In a decision issued in April 2014 (Lynda Gagne et al. v. Director of the Environmental Management Act, Decision No. 2013-EMA-005(b), 008(b), 011(b), and 012(b)), the Board reconsidered the four petitioners’ standing to appeal the permit amendment, in accordance with the Court’s directions in Gagne #1. Based on the evidence, the Board found that they had failed to establish, on a prima facie basis, that they were “persons aggrieved” by the permit amendment, within the meaning of section 100(1) of the Act.
Ms. Gagne and Mr. Claus filed a petition with the B.C. Supreme Court for a judicial review of the Board’s reconsideration decision.
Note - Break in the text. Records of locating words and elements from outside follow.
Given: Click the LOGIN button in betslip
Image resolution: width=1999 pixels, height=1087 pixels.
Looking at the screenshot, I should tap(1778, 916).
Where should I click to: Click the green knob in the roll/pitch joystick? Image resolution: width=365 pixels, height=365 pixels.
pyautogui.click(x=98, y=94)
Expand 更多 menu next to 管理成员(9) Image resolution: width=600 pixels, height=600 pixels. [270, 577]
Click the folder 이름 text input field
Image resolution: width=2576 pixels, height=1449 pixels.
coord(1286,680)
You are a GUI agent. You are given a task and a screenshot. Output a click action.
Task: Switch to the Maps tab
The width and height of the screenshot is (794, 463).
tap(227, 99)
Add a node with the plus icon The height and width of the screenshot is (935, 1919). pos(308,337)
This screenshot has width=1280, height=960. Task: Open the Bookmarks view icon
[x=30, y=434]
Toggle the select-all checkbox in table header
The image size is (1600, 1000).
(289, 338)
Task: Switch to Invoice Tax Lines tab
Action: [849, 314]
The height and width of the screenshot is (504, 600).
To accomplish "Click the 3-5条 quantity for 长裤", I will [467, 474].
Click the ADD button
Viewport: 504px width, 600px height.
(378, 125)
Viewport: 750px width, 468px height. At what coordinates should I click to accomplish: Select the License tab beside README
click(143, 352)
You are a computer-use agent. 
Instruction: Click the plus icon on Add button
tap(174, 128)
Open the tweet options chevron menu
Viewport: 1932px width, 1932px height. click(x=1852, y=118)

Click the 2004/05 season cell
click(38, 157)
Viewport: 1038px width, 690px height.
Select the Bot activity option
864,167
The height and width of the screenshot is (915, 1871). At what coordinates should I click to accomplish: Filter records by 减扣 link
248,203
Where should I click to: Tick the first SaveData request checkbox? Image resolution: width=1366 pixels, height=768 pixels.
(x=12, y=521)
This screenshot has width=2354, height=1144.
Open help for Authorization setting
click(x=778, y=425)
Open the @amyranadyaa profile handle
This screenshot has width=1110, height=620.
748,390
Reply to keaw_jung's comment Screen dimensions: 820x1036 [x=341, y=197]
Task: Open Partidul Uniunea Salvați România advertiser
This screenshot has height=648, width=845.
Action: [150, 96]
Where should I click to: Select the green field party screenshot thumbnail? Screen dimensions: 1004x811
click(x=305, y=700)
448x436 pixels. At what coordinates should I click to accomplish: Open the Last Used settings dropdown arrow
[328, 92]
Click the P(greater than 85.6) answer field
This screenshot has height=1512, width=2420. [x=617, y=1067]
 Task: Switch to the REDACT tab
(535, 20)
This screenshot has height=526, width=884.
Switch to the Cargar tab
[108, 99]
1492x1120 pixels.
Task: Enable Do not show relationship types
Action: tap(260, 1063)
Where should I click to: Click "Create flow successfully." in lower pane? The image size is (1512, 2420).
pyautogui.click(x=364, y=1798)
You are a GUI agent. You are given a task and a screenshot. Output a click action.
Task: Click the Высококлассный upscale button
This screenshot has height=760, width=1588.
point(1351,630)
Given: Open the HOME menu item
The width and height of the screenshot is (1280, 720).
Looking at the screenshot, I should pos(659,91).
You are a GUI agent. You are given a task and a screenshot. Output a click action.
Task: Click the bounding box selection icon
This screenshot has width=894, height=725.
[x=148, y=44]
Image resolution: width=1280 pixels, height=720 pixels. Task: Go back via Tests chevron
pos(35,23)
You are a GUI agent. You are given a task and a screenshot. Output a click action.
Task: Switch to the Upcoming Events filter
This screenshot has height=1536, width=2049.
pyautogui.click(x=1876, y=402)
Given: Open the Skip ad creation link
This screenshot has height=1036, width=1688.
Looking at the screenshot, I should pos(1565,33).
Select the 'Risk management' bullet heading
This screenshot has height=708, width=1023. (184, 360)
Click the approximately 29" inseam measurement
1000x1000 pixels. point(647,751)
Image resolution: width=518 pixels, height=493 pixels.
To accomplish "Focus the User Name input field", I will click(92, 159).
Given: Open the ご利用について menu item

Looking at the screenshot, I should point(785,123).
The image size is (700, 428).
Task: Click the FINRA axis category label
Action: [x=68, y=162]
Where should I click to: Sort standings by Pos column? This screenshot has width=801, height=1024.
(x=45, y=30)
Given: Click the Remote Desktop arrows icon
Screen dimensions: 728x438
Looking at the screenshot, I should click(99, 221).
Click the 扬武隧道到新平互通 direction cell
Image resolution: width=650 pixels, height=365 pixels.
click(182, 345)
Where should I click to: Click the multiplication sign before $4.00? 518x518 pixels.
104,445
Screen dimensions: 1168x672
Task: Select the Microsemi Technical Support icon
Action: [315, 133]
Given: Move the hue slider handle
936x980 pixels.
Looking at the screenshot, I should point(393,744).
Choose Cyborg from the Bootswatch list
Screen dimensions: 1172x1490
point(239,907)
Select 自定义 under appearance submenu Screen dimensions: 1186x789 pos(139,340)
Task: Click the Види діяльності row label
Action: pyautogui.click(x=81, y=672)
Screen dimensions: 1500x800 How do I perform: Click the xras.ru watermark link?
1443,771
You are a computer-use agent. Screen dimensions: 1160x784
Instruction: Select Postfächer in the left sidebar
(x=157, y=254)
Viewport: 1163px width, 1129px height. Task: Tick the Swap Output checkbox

On October 31, 2014, the Court issued oral reasons for judgment. The Court held that the Board had properly considered and implemented the reasons and directions of the Court in Gagne #1. In addition, the Court confirmed that the Board’s interpretation and application of section 100(1) of the Act falls within the Board’s particular expertise, and is entitled to deference from the courts. The Court found that the Board had clearly considered all of the submissions and evidence before it, and had provided detailed reasons as to why, on reconsideration, the petitioners failed to establish on a prima facie basis that they are “persons aggrieved.” The Court concluded that the Board’s reconsideration decision was reasonable. The Court dismissed the petition, and ordered that each party would bear their own costs.